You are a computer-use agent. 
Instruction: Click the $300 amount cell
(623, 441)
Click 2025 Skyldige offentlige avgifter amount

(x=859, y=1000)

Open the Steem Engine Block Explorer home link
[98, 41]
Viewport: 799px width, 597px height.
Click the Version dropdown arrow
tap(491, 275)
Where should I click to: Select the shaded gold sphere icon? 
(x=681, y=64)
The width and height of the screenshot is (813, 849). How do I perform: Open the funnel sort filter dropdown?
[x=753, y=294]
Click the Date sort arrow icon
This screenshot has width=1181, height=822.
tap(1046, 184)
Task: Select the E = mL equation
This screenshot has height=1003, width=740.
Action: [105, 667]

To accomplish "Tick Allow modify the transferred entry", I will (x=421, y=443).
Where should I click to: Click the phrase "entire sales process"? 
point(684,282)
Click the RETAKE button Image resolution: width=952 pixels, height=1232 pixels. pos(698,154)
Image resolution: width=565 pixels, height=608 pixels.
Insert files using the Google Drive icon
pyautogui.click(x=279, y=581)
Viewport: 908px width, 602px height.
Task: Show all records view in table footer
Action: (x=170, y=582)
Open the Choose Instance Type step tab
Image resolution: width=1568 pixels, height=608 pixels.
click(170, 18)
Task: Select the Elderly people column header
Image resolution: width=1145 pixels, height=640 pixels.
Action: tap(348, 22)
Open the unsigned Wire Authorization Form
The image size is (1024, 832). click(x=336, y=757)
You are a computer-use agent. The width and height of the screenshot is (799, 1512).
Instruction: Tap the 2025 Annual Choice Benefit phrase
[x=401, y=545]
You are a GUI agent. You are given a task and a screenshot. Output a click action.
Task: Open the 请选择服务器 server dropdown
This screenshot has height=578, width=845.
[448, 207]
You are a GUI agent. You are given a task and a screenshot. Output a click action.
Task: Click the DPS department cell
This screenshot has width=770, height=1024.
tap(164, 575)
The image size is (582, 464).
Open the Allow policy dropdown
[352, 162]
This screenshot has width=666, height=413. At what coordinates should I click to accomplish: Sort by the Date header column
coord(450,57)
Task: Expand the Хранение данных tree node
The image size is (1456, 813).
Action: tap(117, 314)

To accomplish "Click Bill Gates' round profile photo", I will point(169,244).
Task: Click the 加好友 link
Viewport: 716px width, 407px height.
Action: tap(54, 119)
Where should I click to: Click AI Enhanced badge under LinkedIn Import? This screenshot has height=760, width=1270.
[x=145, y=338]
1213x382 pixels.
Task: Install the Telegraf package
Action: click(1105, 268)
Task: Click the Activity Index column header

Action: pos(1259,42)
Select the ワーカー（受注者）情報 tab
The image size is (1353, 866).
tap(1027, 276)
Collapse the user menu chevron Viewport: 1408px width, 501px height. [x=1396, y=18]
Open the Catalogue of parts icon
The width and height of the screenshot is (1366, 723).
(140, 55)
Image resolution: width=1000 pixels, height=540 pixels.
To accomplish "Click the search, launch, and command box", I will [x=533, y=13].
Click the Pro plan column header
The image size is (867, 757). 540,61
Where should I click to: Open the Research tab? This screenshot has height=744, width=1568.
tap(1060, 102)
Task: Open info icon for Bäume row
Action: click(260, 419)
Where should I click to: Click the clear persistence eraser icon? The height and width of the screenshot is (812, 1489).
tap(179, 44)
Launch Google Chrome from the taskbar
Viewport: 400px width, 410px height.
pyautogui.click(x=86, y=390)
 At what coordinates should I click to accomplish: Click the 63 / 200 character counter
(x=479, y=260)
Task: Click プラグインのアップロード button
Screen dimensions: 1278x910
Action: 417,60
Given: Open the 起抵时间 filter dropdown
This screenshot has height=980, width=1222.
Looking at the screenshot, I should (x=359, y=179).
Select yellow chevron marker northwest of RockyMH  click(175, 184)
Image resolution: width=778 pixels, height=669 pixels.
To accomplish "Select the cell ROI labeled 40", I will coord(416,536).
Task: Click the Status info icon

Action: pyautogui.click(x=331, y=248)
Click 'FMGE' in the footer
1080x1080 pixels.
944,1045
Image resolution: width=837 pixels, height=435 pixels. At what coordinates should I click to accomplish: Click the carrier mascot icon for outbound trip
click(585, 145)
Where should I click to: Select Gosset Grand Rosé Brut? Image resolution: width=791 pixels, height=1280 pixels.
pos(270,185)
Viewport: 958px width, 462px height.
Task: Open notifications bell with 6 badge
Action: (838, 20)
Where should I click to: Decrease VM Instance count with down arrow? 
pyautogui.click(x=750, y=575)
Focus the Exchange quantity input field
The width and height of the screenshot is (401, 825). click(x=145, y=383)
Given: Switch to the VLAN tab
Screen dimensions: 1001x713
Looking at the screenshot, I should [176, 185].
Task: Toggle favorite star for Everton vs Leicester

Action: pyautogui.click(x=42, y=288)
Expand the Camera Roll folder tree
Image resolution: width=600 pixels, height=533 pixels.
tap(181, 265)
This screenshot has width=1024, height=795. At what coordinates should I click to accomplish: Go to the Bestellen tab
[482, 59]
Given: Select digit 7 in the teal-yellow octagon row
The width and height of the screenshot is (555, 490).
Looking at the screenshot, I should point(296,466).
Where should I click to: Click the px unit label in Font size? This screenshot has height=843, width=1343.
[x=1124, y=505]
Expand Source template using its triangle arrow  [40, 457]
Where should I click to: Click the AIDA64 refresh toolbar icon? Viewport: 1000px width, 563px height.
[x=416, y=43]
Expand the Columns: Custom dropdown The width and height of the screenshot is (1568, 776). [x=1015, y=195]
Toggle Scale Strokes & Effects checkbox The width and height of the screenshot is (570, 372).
********************
Task brief: Please go through the data above and copy each line containing the word "Expand".

Solution for this task:
Task: Expand the Хранение данных tree node
Expand the Camera Roll folder tree
Expand Source template using its triangle arrow  [40, 457]
Expand the Columns: Custom dropdown The width and height of the screenshot is (1568, 776). [x=1015, y=195]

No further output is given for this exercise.